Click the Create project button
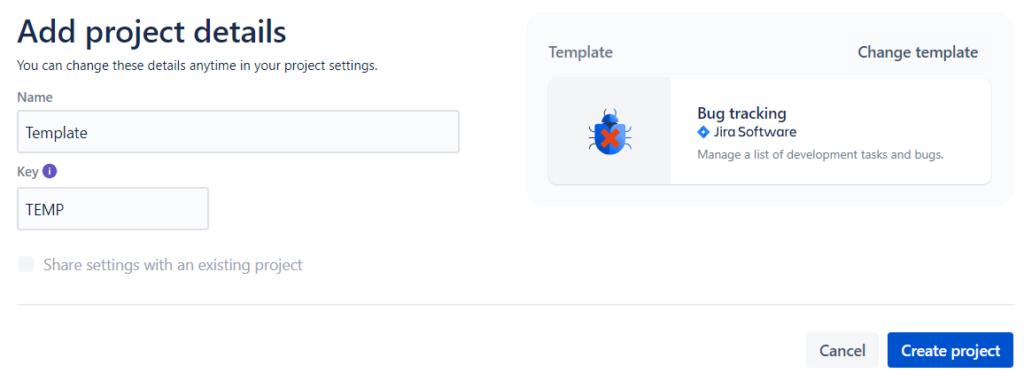This screenshot has height=381, width=1024. coord(950,350)
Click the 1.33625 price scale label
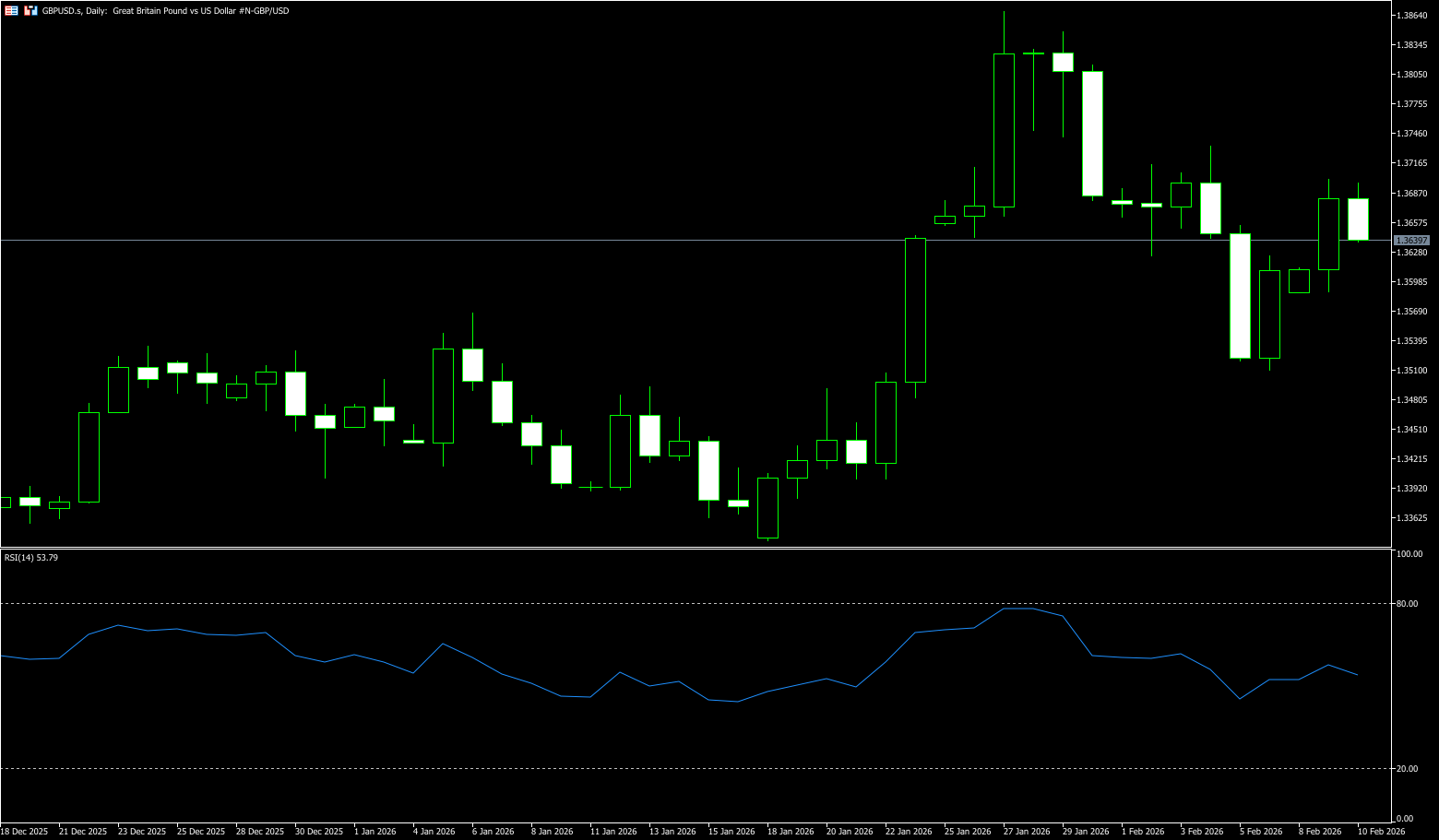 1412,518
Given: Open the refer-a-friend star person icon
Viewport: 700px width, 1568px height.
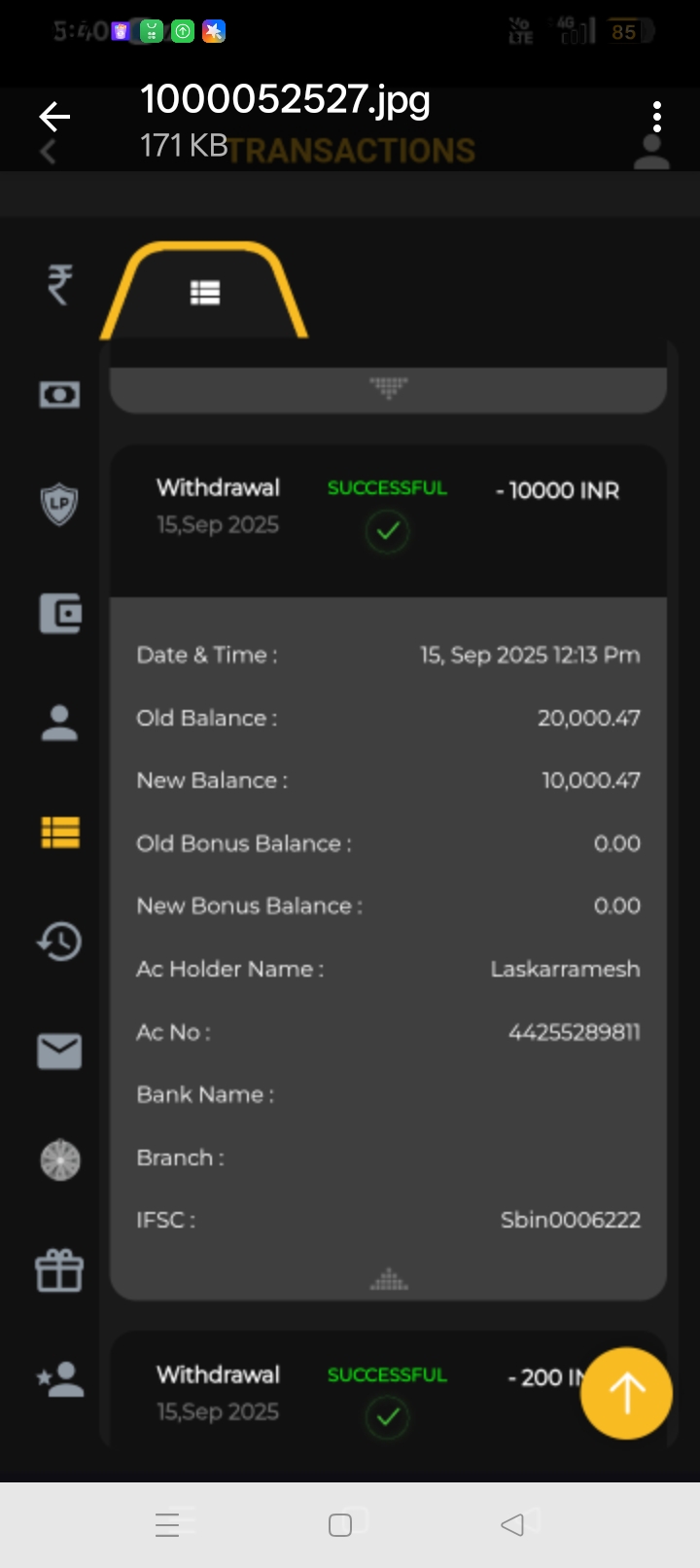Looking at the screenshot, I should 59,1379.
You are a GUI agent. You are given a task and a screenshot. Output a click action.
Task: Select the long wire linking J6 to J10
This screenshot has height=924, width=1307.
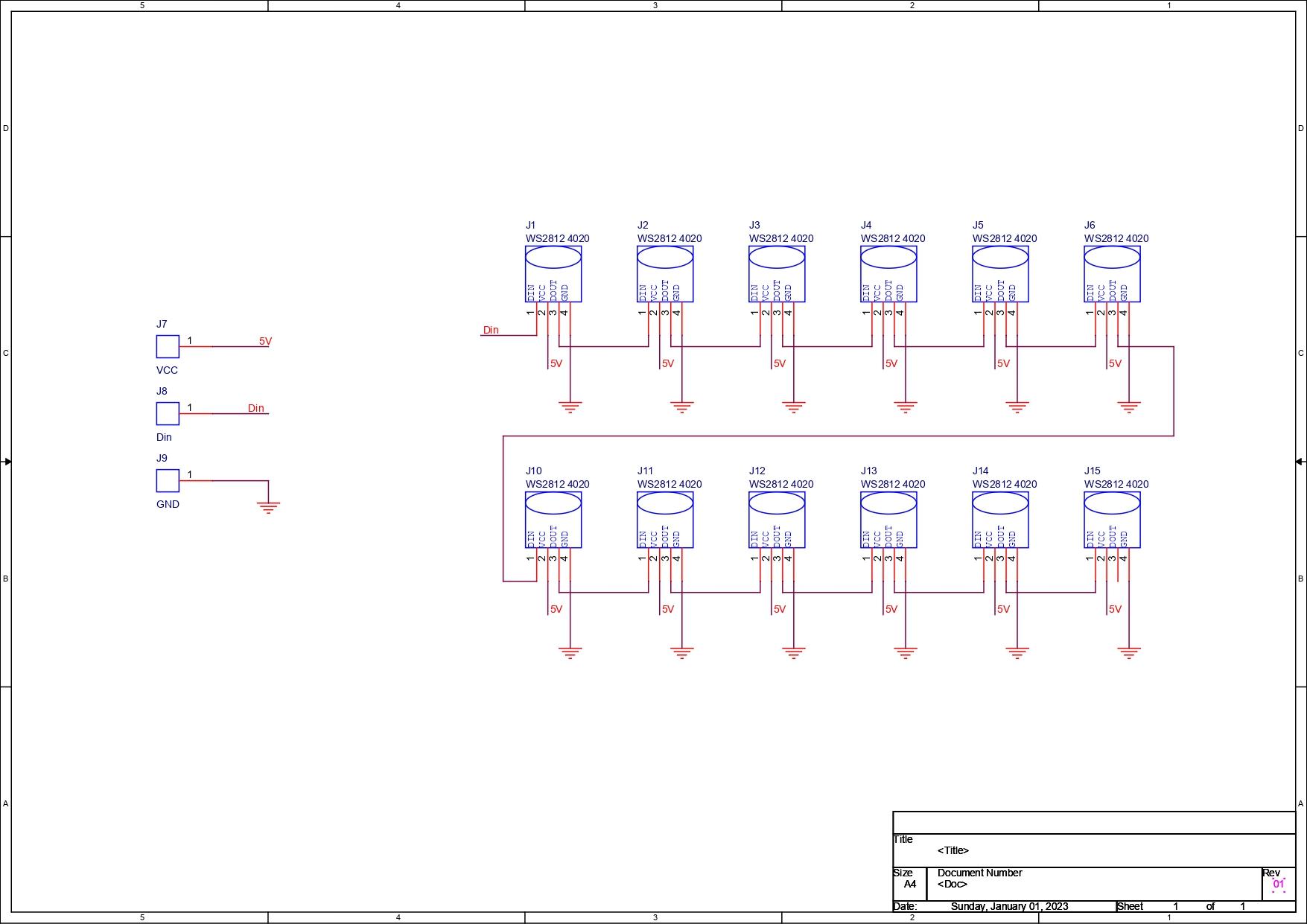point(839,436)
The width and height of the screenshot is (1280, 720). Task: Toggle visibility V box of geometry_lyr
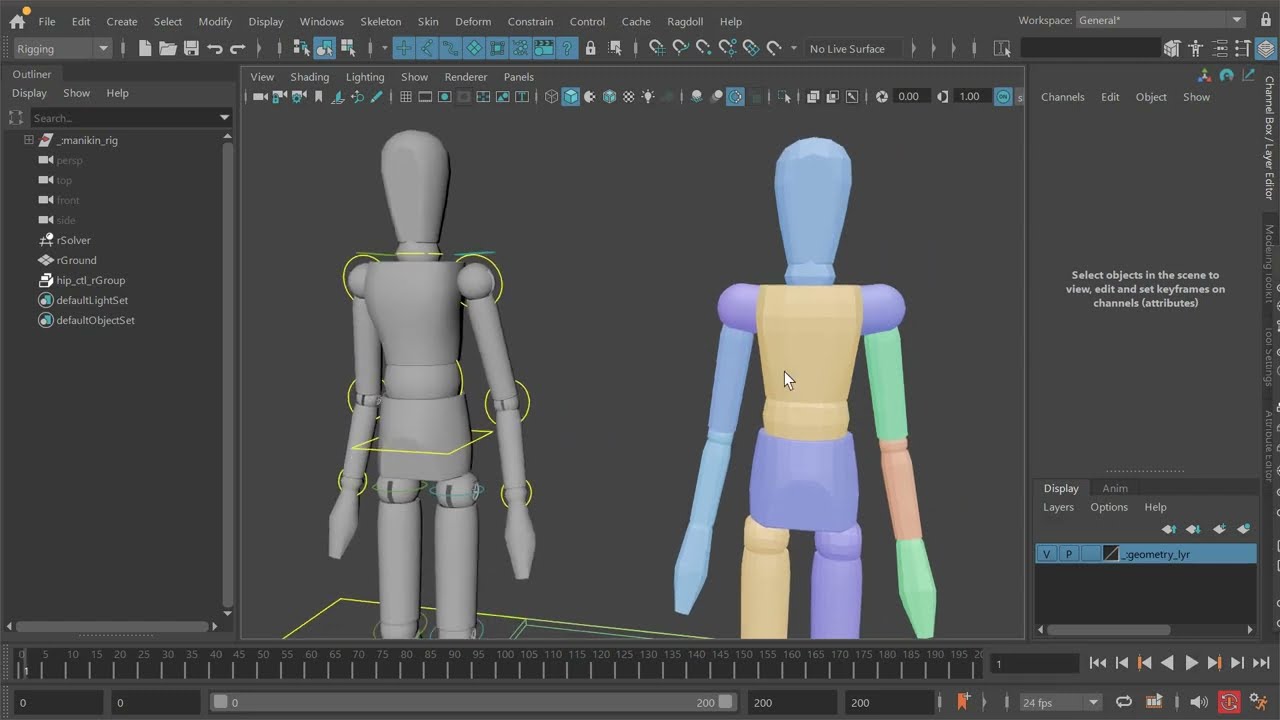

========

-- Work task --
The lines to repeat start at the one holding "This screenshot has height=924, width=1307." and run through the last line of the records above; write them out exactly, both ends included, but not the pictures.

-- Solution to this task --
This screenshot has height=924, width=1307.
point(839,436)
The width and height of the screenshot is (1280, 720). Task: Toggle visibility V box of geometry_lyr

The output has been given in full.